Start of Supplied data
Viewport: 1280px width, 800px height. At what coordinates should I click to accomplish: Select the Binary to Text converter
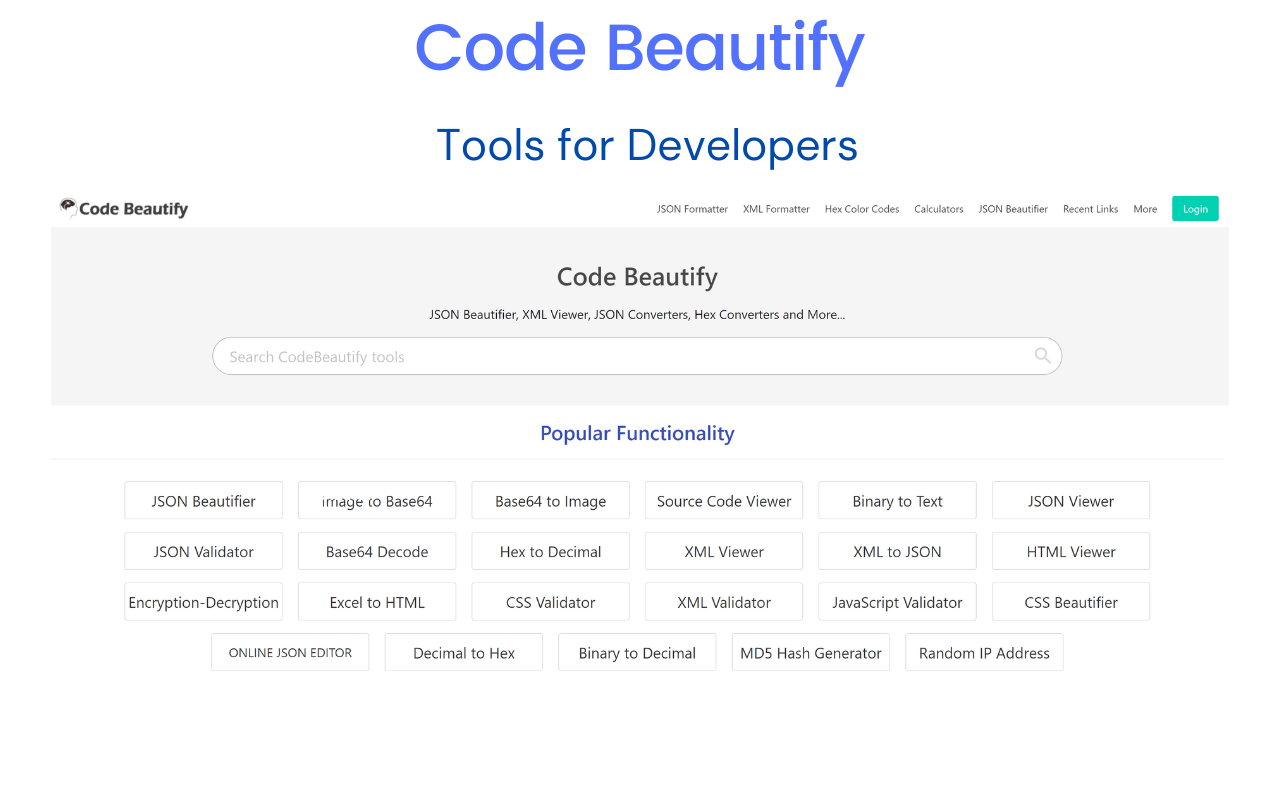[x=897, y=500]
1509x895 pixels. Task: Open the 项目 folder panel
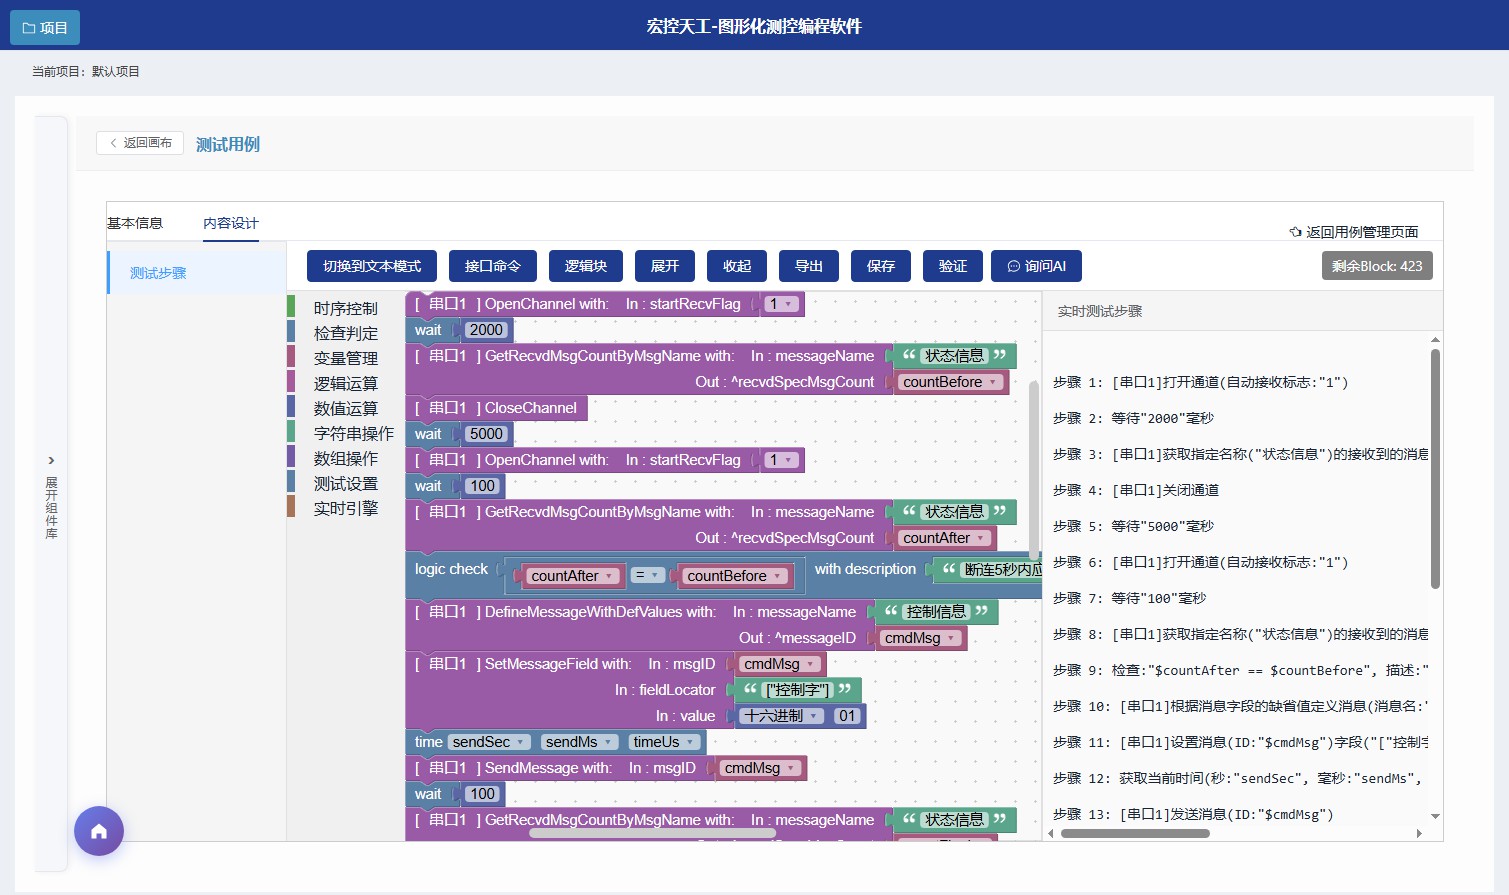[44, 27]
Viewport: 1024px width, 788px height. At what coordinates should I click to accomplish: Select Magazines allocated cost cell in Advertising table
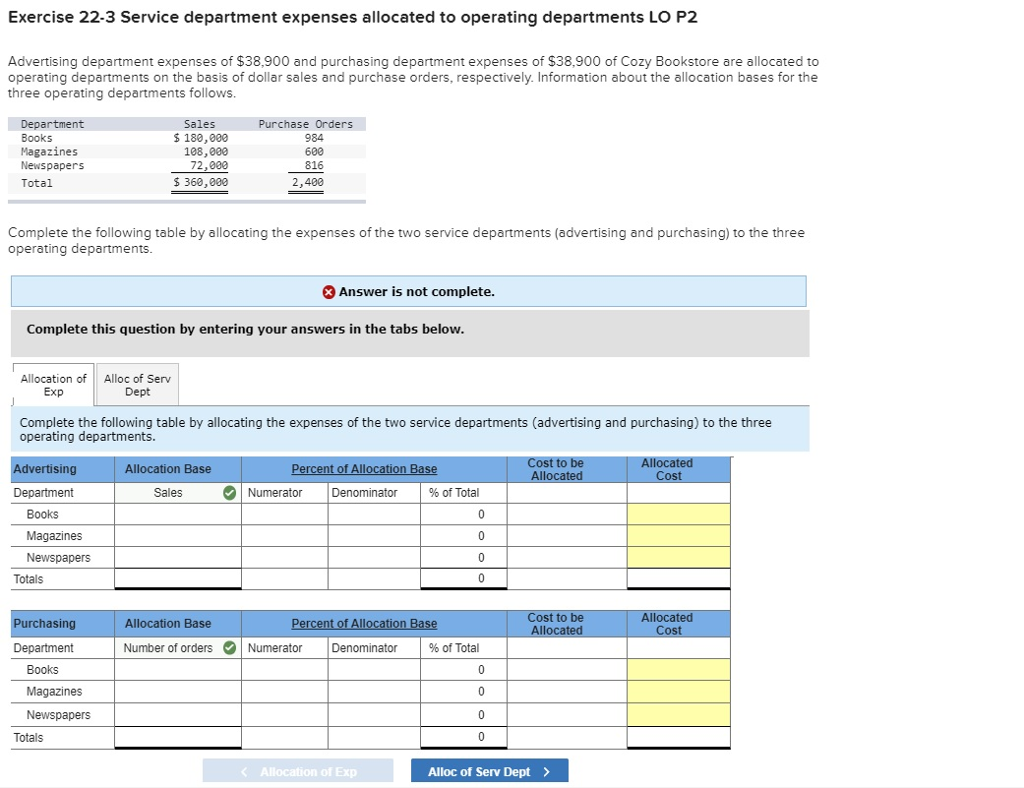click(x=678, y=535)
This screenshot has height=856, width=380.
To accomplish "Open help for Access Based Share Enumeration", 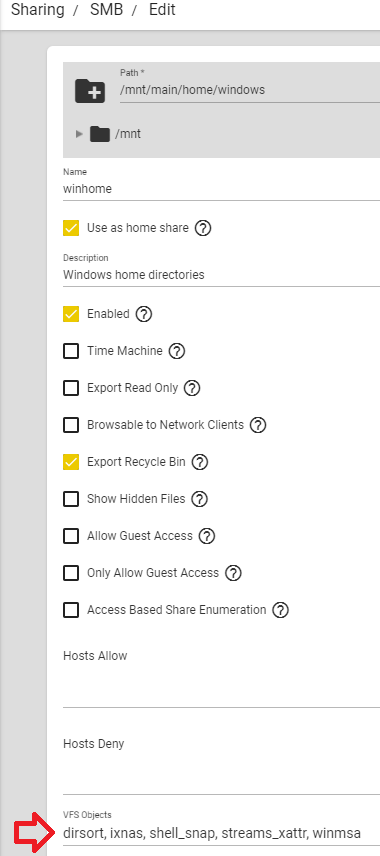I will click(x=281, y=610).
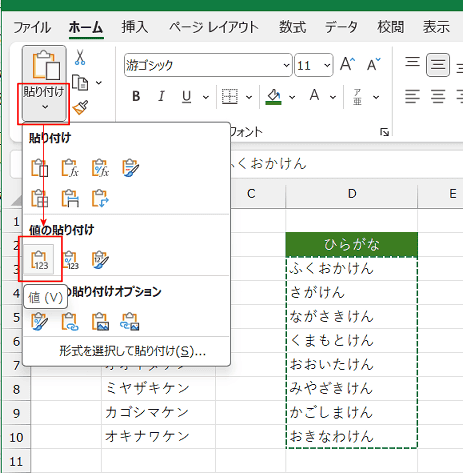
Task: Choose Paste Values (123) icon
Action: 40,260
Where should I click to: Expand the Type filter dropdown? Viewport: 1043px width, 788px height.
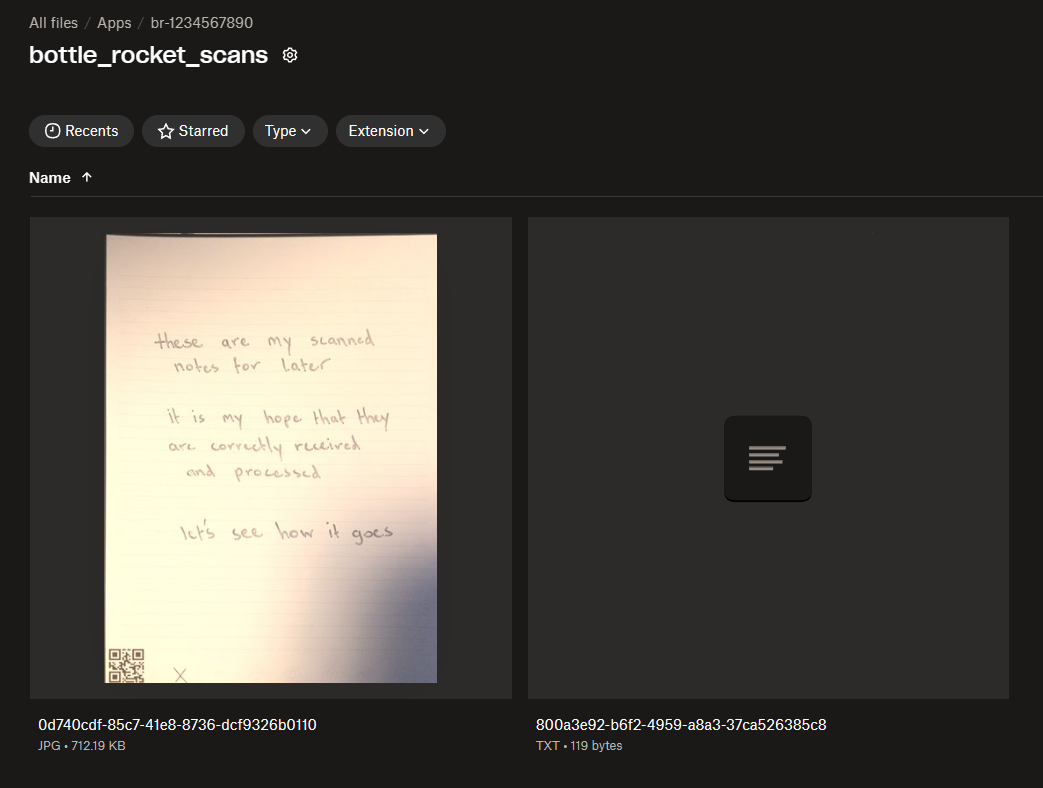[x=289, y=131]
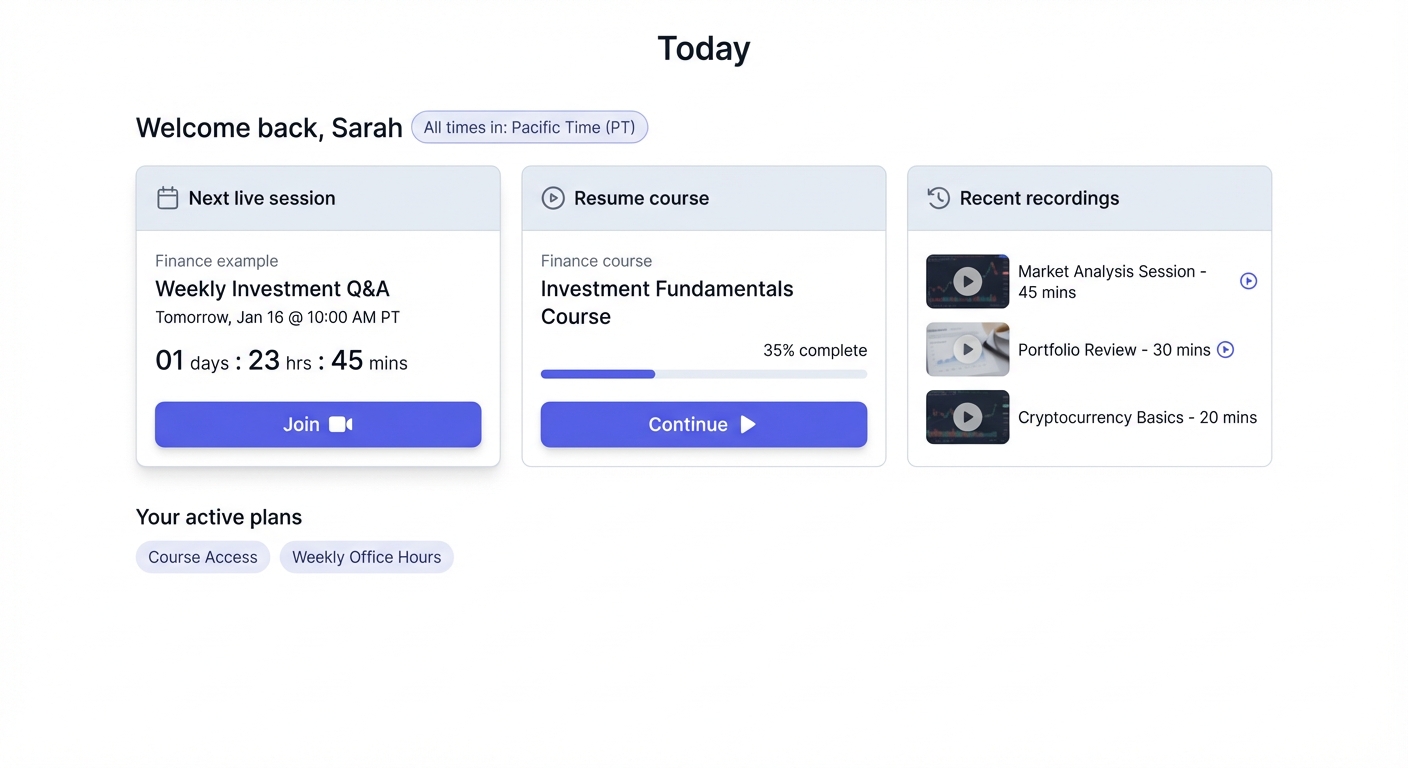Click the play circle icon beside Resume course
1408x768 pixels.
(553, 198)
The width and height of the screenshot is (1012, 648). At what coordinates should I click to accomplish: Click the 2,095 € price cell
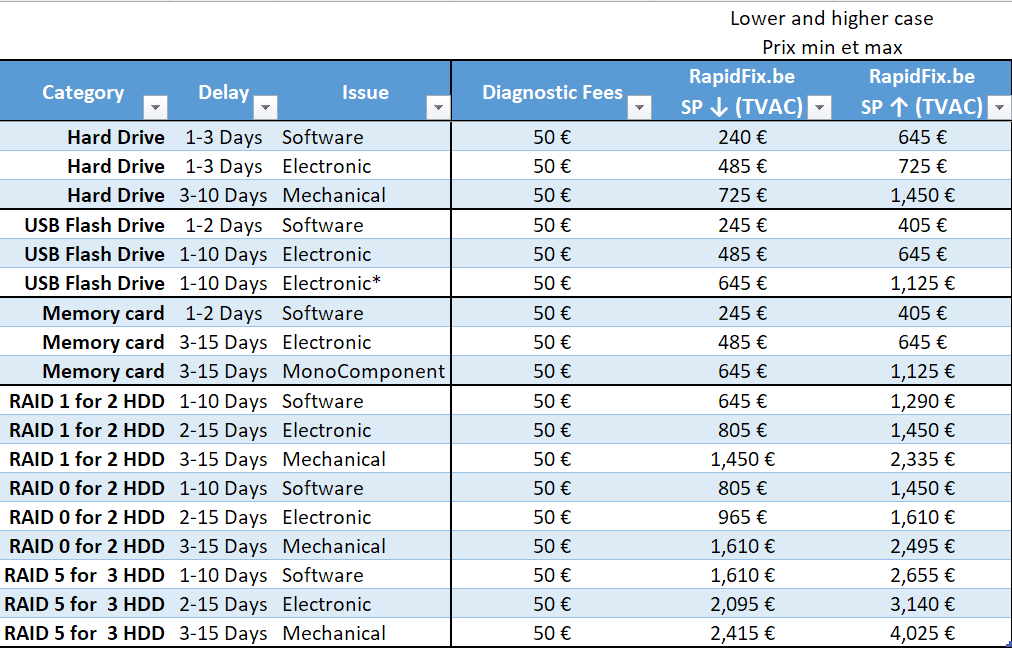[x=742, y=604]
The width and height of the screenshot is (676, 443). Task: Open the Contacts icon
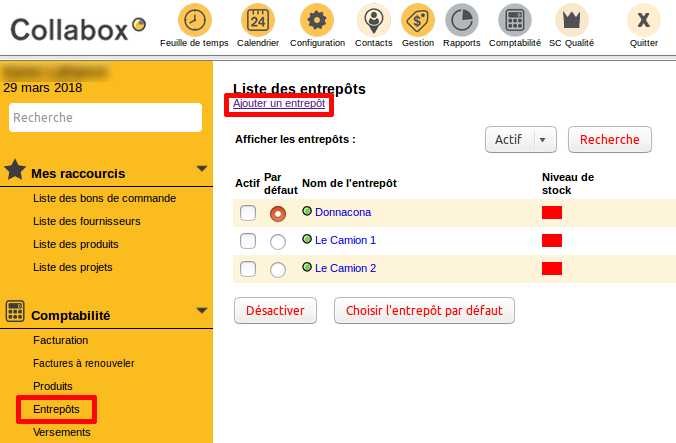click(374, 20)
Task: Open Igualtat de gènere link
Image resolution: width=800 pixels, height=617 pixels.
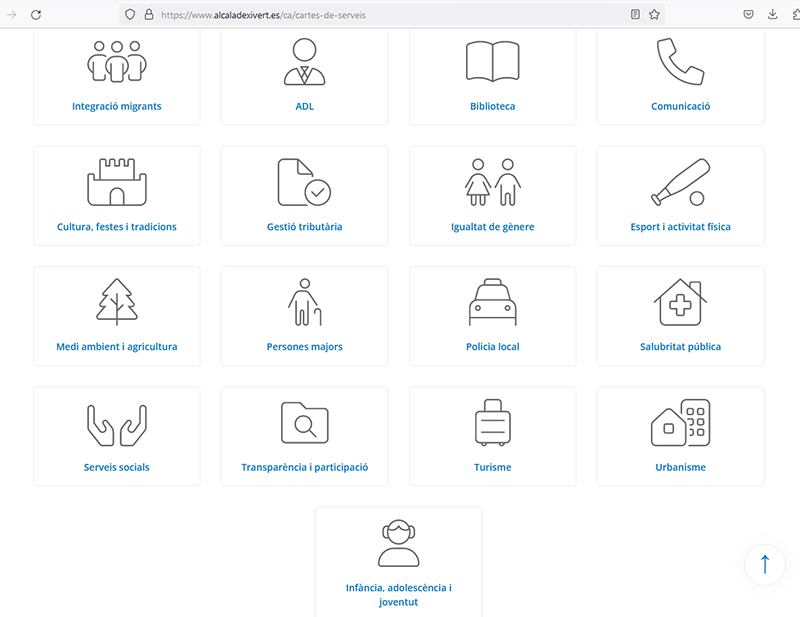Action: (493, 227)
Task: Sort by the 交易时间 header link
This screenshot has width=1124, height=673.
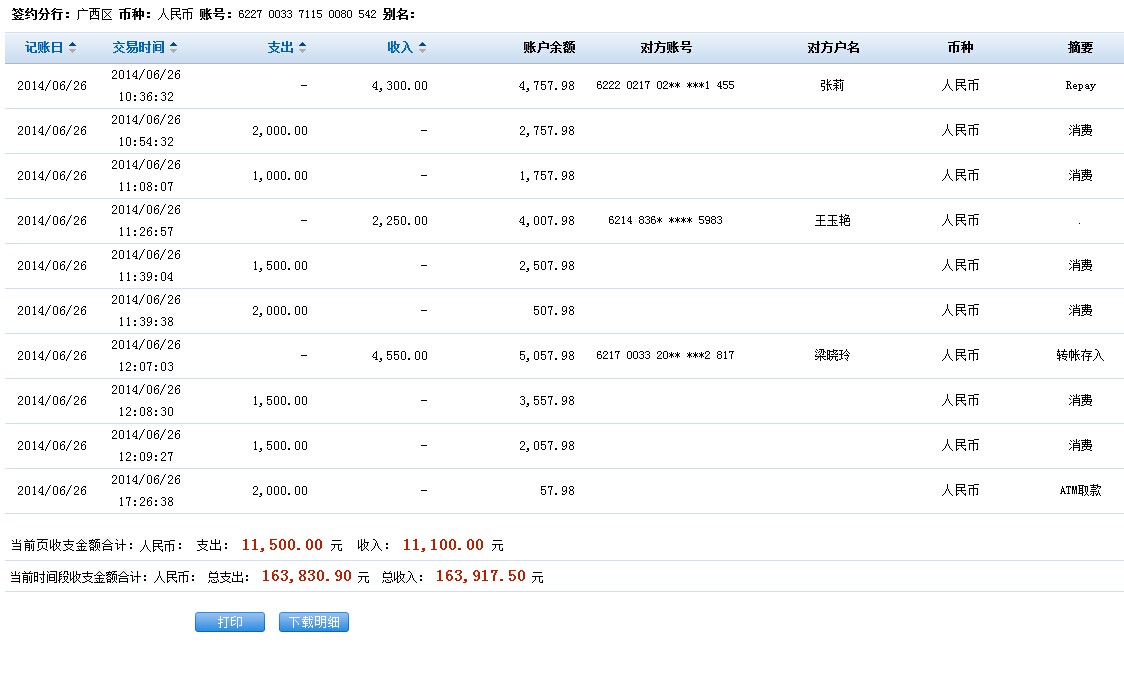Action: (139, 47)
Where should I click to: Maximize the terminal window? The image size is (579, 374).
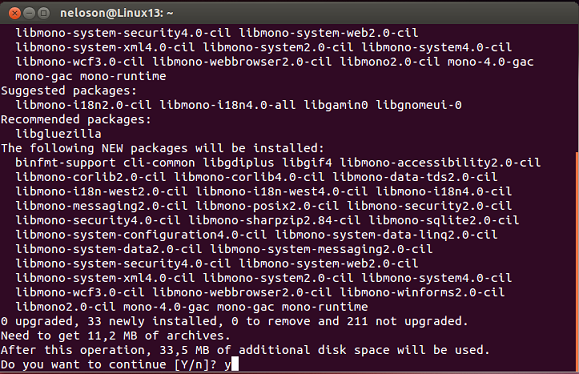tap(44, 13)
End of Supplied data
* [Prompt]: Wherever "link" occurs in the entries above, copy the line it sits on.

* [Solved exercise]:
Task: Open Igualtat de gènere link
Task: Sort by the 交易时间 header link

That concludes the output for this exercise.